**Ausgangstext**
-- -- --

Die Flüchtlinge sind untergebracht und die Flüchtlingsbehörde, das Bundesamt für Migration und Flüchtlinge (BAMF), arbeitet die Asylanträge ab. Auch die gesellschaftliche Debatte hat sich beruhigt. Zur Normalität gehört ebenso, dass regelmäßig Flüchtlinge abgeschoben werden, die nicht in Deutschland bleiben dürfen.

Doch der vergangene Mittwoch hat gezeigt, dass die Flüchtlings- und Asylpolitik auf wackeligen Beinen steht. Drei Ereignisse an diesem Mittwoch offenbaren noch immer ungelöste Konflikte:

Ereignis 1: Anschlag in Kabul mit mindestens 90 Toten

Bei einem Anschlag in der Nähe der deutschen Botschaft in Kabul wurden mindestens 90 Menschen getötet, darunter eine deutsche Diplomatin und eine afghanische Mitarbeiterin der Botschaft. Das Botschaftsgebäude wurde dabei schwer beschädigt. Seit 2016 ist es bereits der zweite schwere Anschlag, bei dem auch deutsche Diplomaten in Gefahr gerieten.

-- -- --

**Rohdaten**
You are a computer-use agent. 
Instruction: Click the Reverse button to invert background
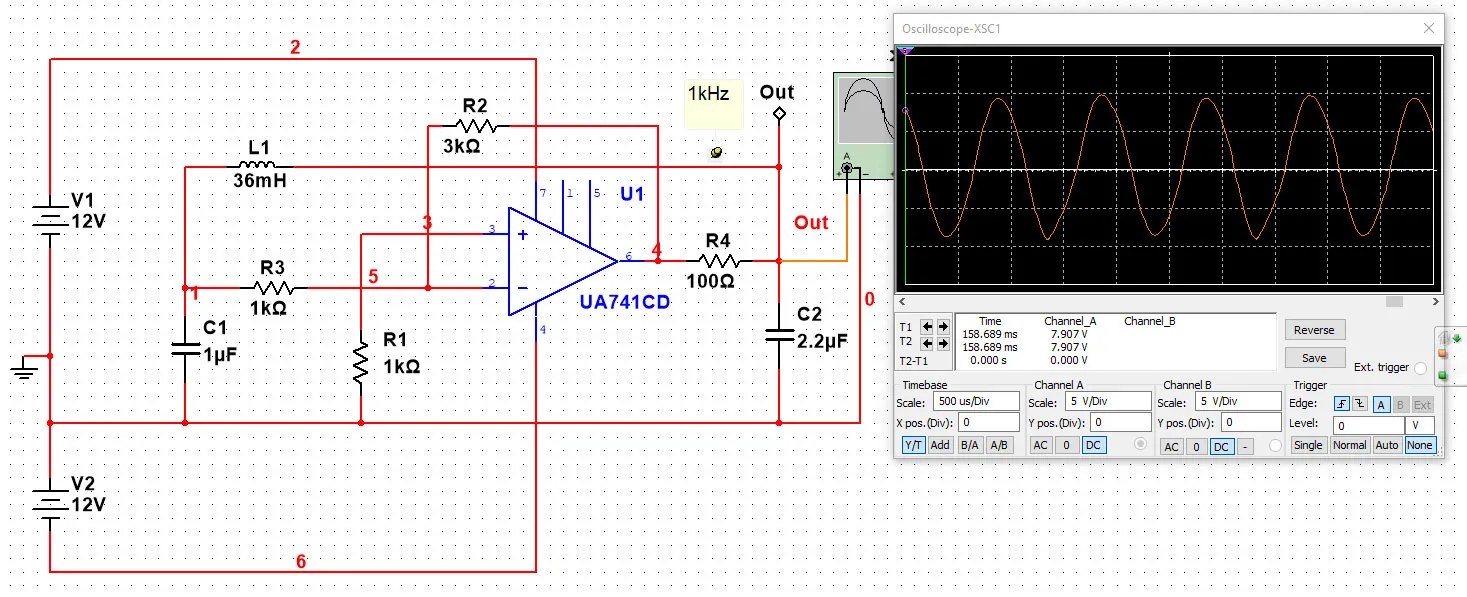(x=1314, y=330)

-- -- --

**Aufgabe A**
Welche Sachverhalte zählt der erste Absatz des Ausgangstexts auf?
**Aufgabe B**
Zitiere aus dem Ausgangstext den Abschnitt zwischen „Ereignis 1: Anschlag“ und „in Gefahr gerieten.“, beide eingeschlossen.
**Aufgabe C**
Stimmen diese Aussagen mit dem Ausgangstext überein? Beantworte jede mit Ja oder Nein und belege sie mit den entscheidenden Worten des Textes.
(i) Bei dem Anschlag in Kabul kamen mindestens 90 Menschen ums Leben.
(ii) Das Botschaftsgebäude blieb bei dem Anschlag unbeschädigt.
(iii) Seit 2016 ist es der erste schwere Anschlag, bei dem deutsche Diplomaten in Gefahr gerieten.

**Antwort A**
- Die Flüchtlinge sind untergebracht.
- Das Bundesamt für Migration und Flüchtlinge (BAMF) arbeitet die Asylanträge ab.
- Die gesellschaftliche Debatte hat sich beruhigt.
- Flüchtlinge, die nicht in Deutschland bleiben dürfen, werden regelmäßig abgeschoben.

**Antwort B**
Ereignis 1: Anschlag in Kabul mit mindestens 90 Toten

Bei einem Anschlag in der Nähe der deutschen Botschaft in Kabul wurden mindestens 90 Menschen getötet, darunter eine deutsche Diplomatin und eine afghanische Mitarbeiterin der Botschaft. Das Botschaftsgebäude wurde dabei schwer beschädigt. Seit 2016 ist es bereits der zweite schwere Anschlag, bei dem auch deutsche Diplomaten in Gefahr gerieten.

**Antwort C**
(i) Ja: „wurden mindestens 90 Menschen getötet“
(ii) Nein: „Das Botschaftsgebäude wurde dabei schwer beschädigt.“
(iii) Nein: „Seit 2016 ist es bereits der zweite schwere Anschlag“